Washington, D.C. - In the annals of history there have been great epic contests between the giants of the world stage. There was Alexander and Darius III, Napoleon and Wellington, Grant and Lee, Ali and Fraser, the Celtics and the Lakers, and now added to their ranks is the story of President Bush and Chloe the Turkey.

At first, it seemed an obvious mismatch. After all, how could a flightless bird with a brain the size of a pea compete with the President of the world's mightiest nation. Still, it is these events, where one of the participants comes in as a heavy underdog, that legends are made, and so it is with Chloe the Turkey.

It all began on the day of the traditional White House Thanksgiving ceremony where every year a turkey is saved from an early death by a presidential pardon. However, what isn't commonly known is that there are two turkeys sent to the White House before the ceremony, one to be pardoned and one to be eaten. On this day the two turkeys sent were named Gertrude and Chloe. As fate would have it, Gertrude was selected to be saved while Chloe was selected to be served.

Then, on Thanksgiving morning, after the pardoning of Gertrude, President Bush did what he has done every year since he left home at the age of 42. He dressed up in his old National Guard uniform and prepared to personally slaughter the hapless turkey chosen for the Bush family dinner. As the president entered the kitchen carrying a shiny butcher knife, Chloe caught the glimmer of the sharp steel blade and instinctively knew that the end was close at hand unless decisive action was taken. Seizing the moment, Chloe slipped out of tethered rope keeping her captive and lunged at the startled president who turned and tried to escape from the brave turkey as she fought for her life. As President Bush ran from the kitchen and down the hallway, Chloe was in close pursuit and constantly pecked at his now bloody and raw backside.

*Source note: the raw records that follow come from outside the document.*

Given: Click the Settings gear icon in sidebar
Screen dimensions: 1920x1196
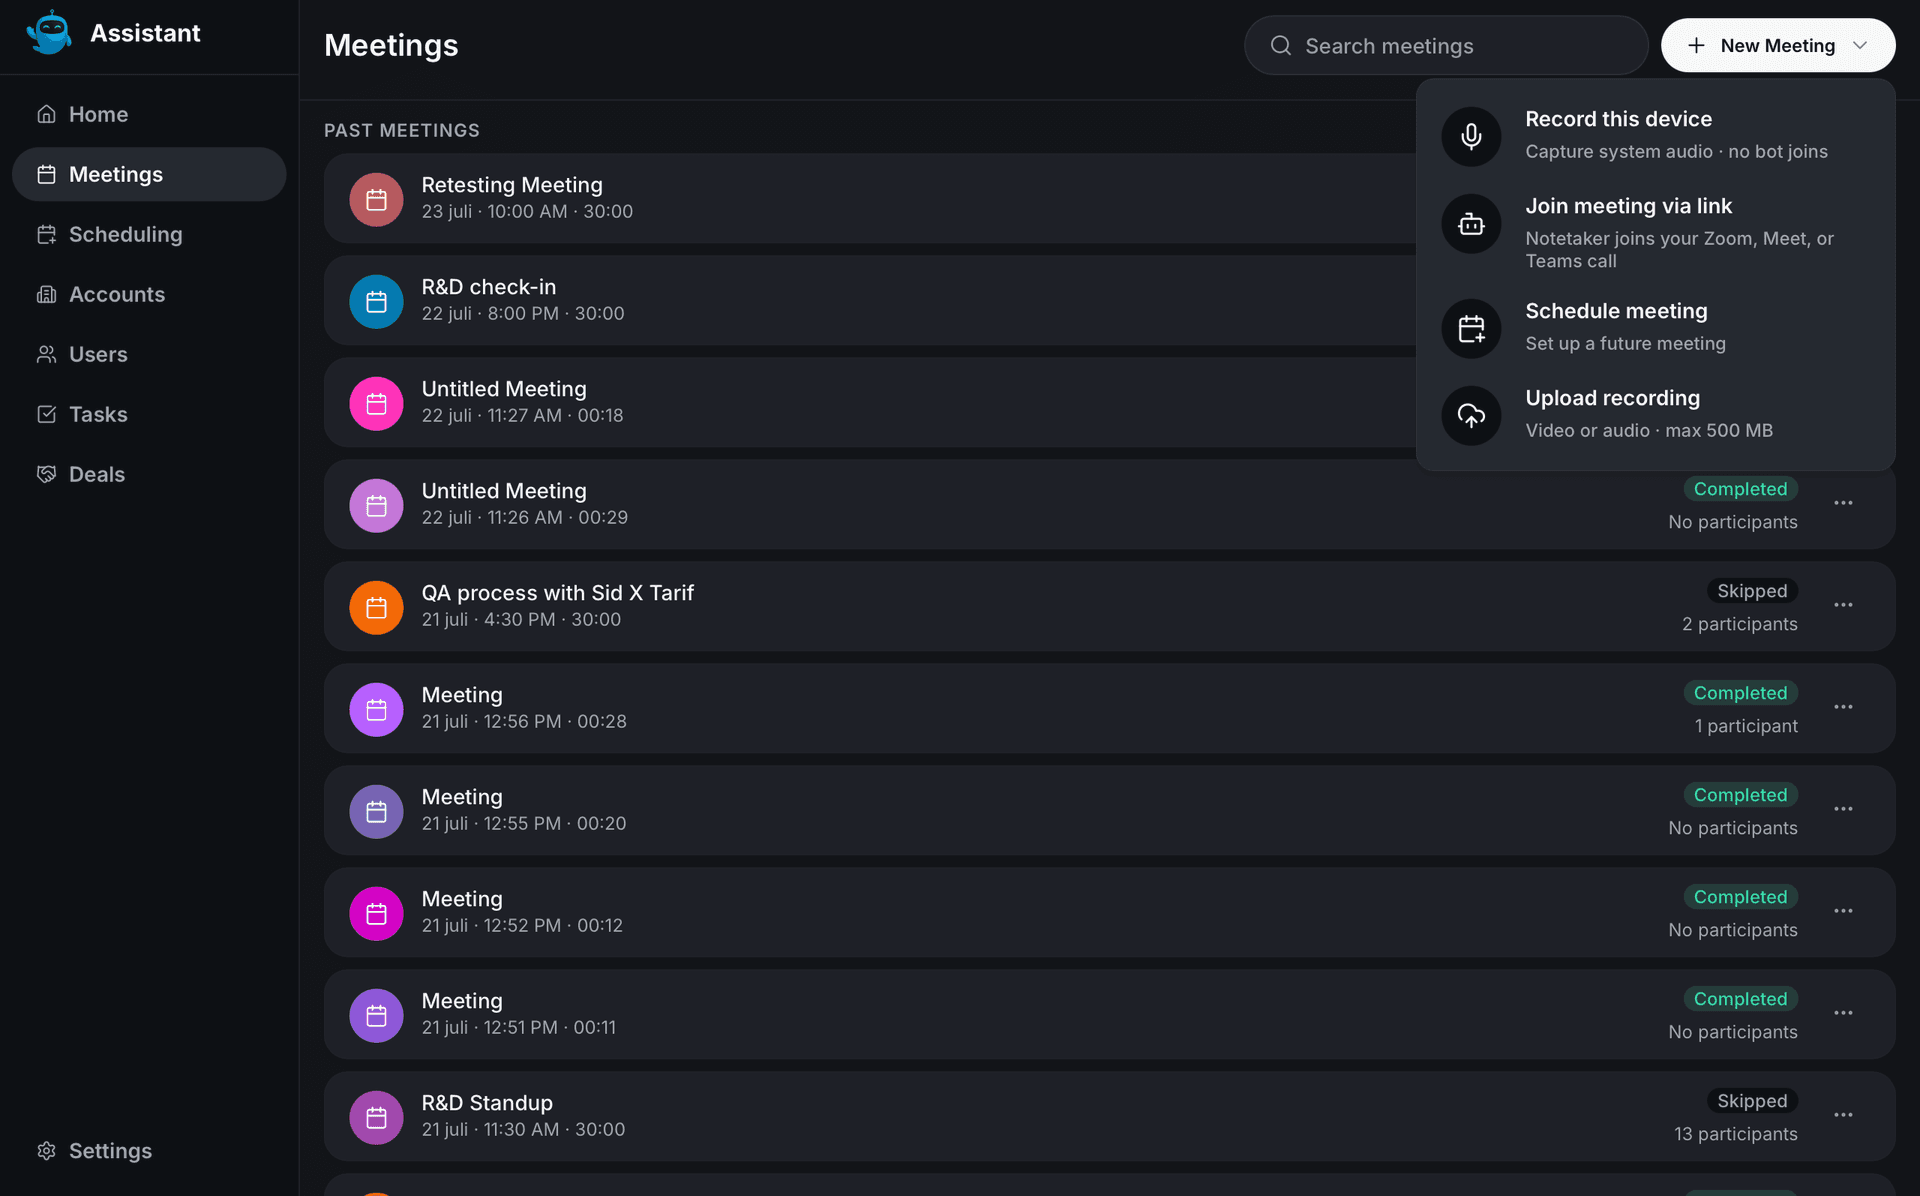Looking at the screenshot, I should tap(46, 1150).
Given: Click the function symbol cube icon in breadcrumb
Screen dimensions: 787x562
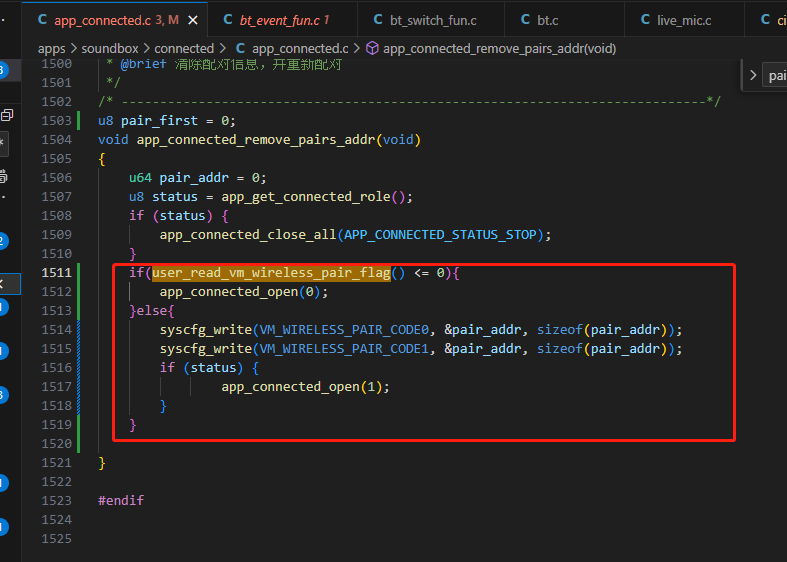Looking at the screenshot, I should [x=372, y=48].
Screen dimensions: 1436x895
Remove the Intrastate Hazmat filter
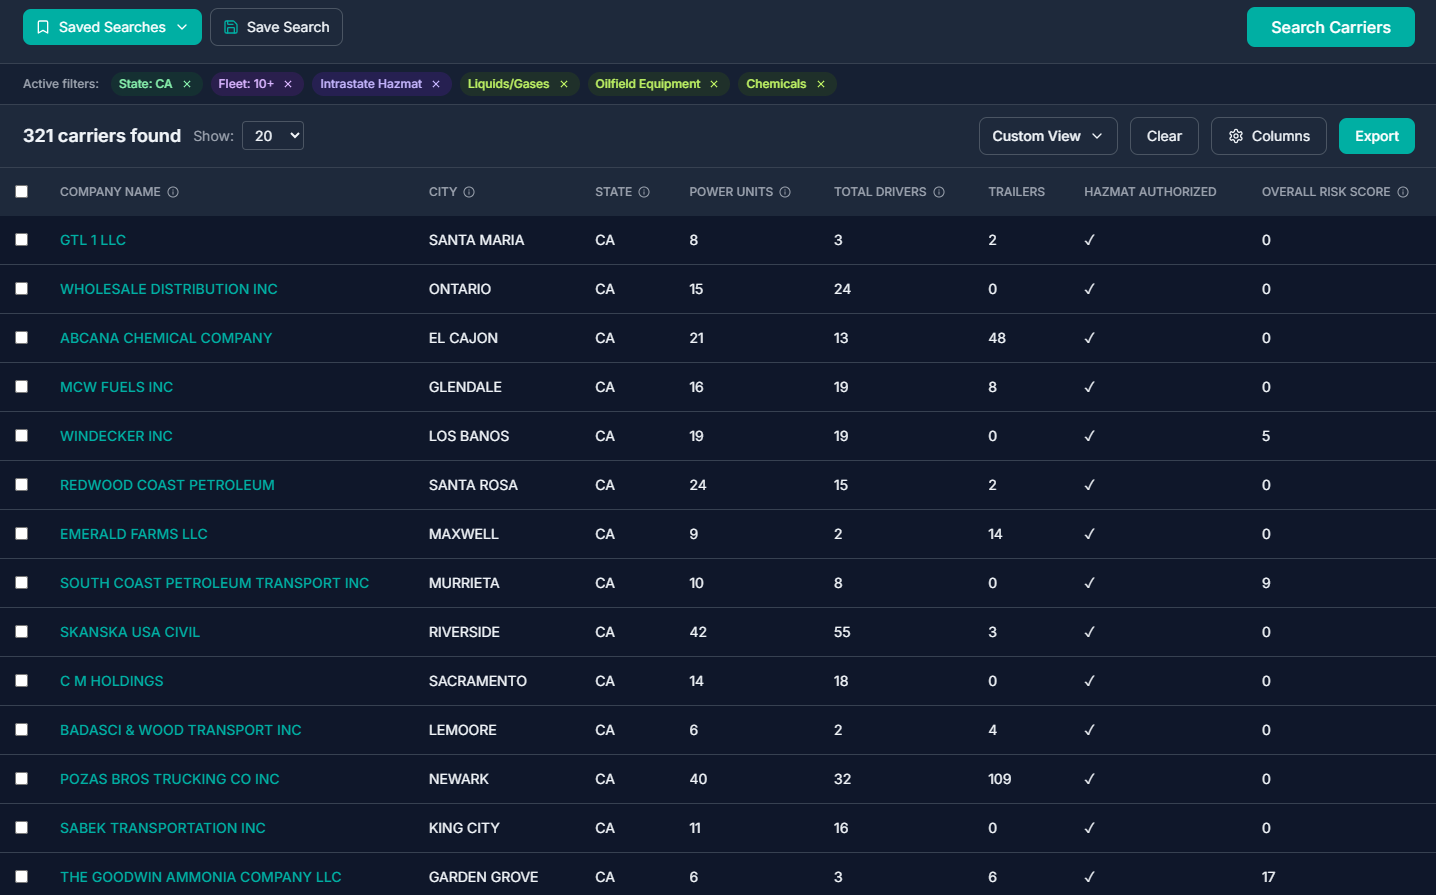coord(436,84)
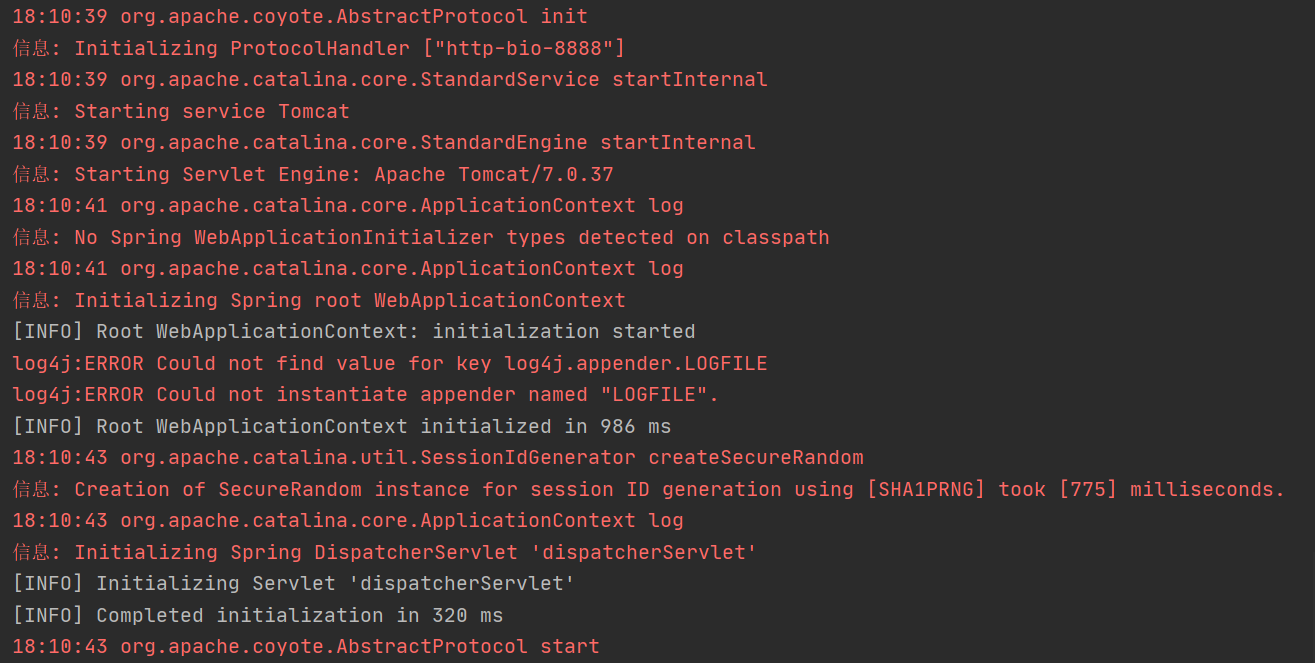Click the "initialization started" INFO line
This screenshot has height=663, width=1315.
point(354,331)
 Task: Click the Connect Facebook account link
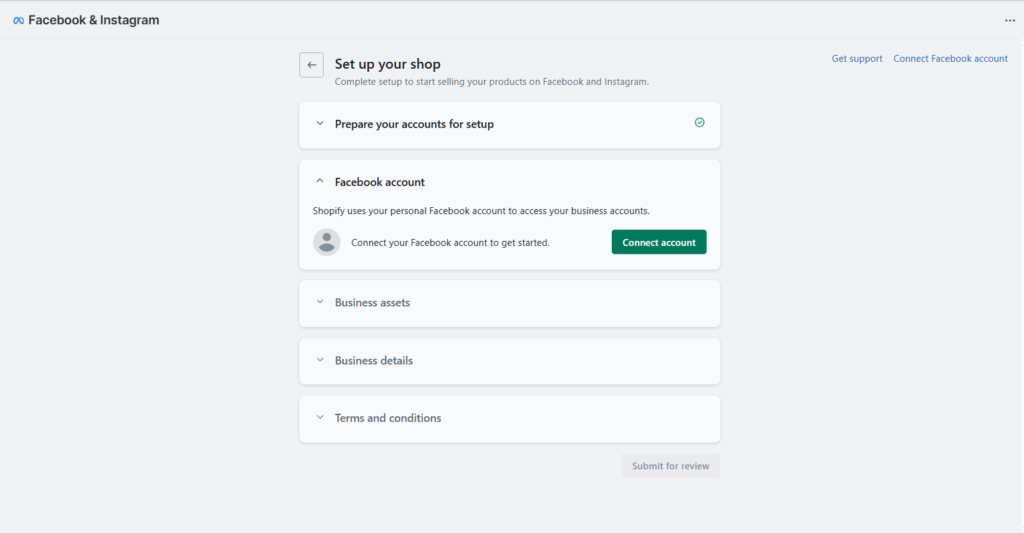[x=950, y=59]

Responding to the President's screams for help, secret service agents converged on the scene and began firing their weapons at the ferocious fowl causing White House visitors and employees to flee in panic. In the confusion that followed, Chloe spotted an open window and made her move. In two swift motions, she jumped onto a chair and then out of the window. Running as fast has any turkey has ever run before, Chloe headed towards the sun and was never seen again.

With the Bush family Thanksgiving dinner in jeopardy and no turkey to be found at this late date, Chef Jacques Blovel resorted to a drastic measure he had not used since his early days as a cook in a café in Marseilles. He butchered a stray cat found earlier in the day on the White House grounds and stuffed it with the President's favorite sausage dressing. Served with candied yams and healthy portions of mashed potatoes and gravy, the meal turned into a surprising success.

Said Barbara Bush, the President's mother and matriarch of the Bush clan, "Cat tastes better than I thought it would. I think next year we should try one deep fried."

And so ends the story of Chloe the Clever Turkey. The bravest and smartest turkey the world has ever seen.

3 Comments:

Blogger Albatross said...

You used the wrong word in paragraph five, "feroucious foul." "Fowl" is for the bird, "foul" is for the President...

1:00 PM  
Anonymous Anonymous said...

No doubt there will be reports of "Chloe sightings" up and down the eastern seaboard.

12:25 PM  
Blogger New Owner said...

Barbara Bush said, "That cat was underprivileged anyway, " she continued, "So it works out very nicely for the cat."